Low Back Pain
DEFINITION
Low back pain can best be described in terms of specific accompanying features. Low back pain is acute if it has a duration of about 1 month or less. Chronic low back pain is usually defined by symptoms of two months or more. Both acute and chronic low back pain can be further defined by the presence or absence of neurologic symptoms and signs. Nonspecific or nonradicular low back pain is not associated with neurologic symptoms or signs. In general, the pain is localized to the spine or paraspinal regions (or both) and does not radiate into the leg. In general, nonspecific low back pain is not associated with spinal nerve root compression. Nonspecific low back pain might or might not be associated with significant pathology on magnetic resonance imaging (MRI) and is often a result of simple soft tissue disorders such as strain, but it can also be caused by serious medical disorders arising in the bony spine, parameningeal, or retroperitoneal regions. See Table 1 for the differential diagnosis for low back pain.
Mechanical Causes | Nonmechanical Causes | Causes of Referred Pain |
---|---|---|
Idiopathic (sprain, strain) | Malignancy | Pelvic disease (prostatitis, endometriosis, pelvic inflammatory disease) |
Spondylosis (disk, annulus, facet) | Infection | Renal disease (kidney stones, pyelonephritis, perinephric abscess) |
Compression fracture | Inflammatory spondyloarthropathy (ankylosing spondylitis, psoriatic spondylitis, Reiter’s syndrome, inflammatory bowel disease) | Aortic aneurysm |
Traumatic fracture | Osteochondrosis | Gastrointestinal disease (pancreatitis, cholecystitis, penetrating ulcer) |
Alignment disorders (kyphosis, scoliosis, spondylolisthesis) | Paget’s disease of bone |
PREVALENCE
Low back pain is second only to upper respiratory illness as a cause for visiting a physician.1 Up to two thirds of the population has low back symptoms at some time in their lives. In 1995 there were about two worker’s compensation claims for low back pain for every 100 workers. Seventy-five percent of patients with acute low back pain are back to work within 1 month of the onset of symptoms, and only 5% are disabled for more than 6 months.2 However, among those with continuing pain 6 to 10 weeks after onset, most still have some symptoms at 1 year.3
Among persons with chronic low back pain without neurologic deficits, a number of factors play a role in the length of disability. Recurrent low back pain and prolonged disability tend to correlate with prior history of low back pain, advancing age, job dissatisfaction, emotional distress, heavy or repetitive lifting and physical work, prolonged sitting or standing, and the presence of a worker’s compensation claim or pending litigation.4
SIGNS AND SYMPTOMS
History
The history should also explore factors that increase the likelihood of an underlying systemic disorder as a cause. These include advanced age, history of cancer, unexplained weight loss, use of injected drugs, chronic infection, prolonged duration of pain, pain that does not respond to rest or recumbency, and failure to respond to previous therapy. Box 1 reviews these factors.
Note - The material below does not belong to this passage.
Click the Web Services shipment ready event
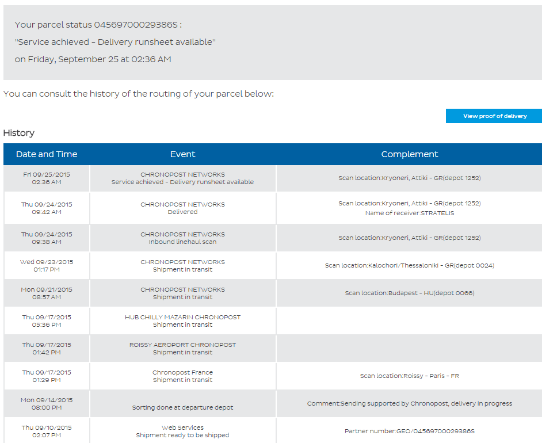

Waddell and colleagues have described a number of historical features that point to nonorganic causes for low back pain, predicting delayed recovery and suggesting the need for a multidisciplinary approach to treatment.5 These are reviewed in Box 2.
Examination
Waddell and colleagues have also described a number of findings on the physical examination that point to nonorganic causes for low back pain, predicting delayed recovery and suggesting the need for a multidisciplinary approach to treatment (Box 3).6
DIAGNOSIS
Routine Radiographs of the Spine
Routine spine radiographs are of limited value because they visualize only bony structures. Guidelines from the U.S. Agency for Health Care Policy and Research (AHCPR) indicated value of routine spine radiographs for acute low back pain in the following settings: acute major trauma, minor trauma associated with risk of osteoporosis, risk of spinal infection, pain that does not respond to rest or recumbency, and history of cancer, fever, or unexplained weight loss.7 They may also be of value in assessing spinal alignment and rheumatologic disorders of bone.
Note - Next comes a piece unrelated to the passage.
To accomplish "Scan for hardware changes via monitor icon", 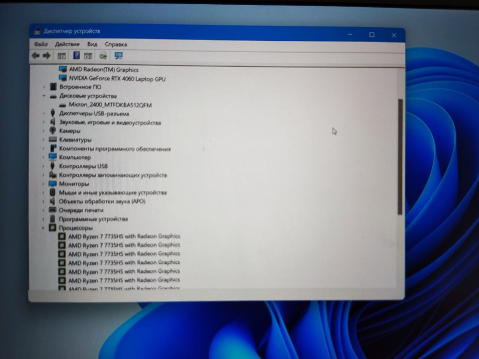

Computed Tomography and Magnetic Resonance Imaging
Computed tomography (CT) and magnetic resonance imaging (MRI) are sensitive tools for evaluating neural structures such as spinal nerve roots and the spinal cord, and they can visualize soft tissue structures within the spinal canal. Of the two modalities, MRI resolution for neural structures is superior to CT. In the absence of motor, sensory, or autonomic deficits, and in the absence of significant trauma, infection, or malignancy, the American Academy of Neurology guideline recommends nonsurgical therapy before these techniques are used in patients with uncomplicated acute low back pain of less than 7 weeks’ duration.8 Patients with acute neurologic deficits associated with low back pain should be considered for MRI or CT of the lumbosacral spine unless surgery and invasive therapeutic options are not indicated.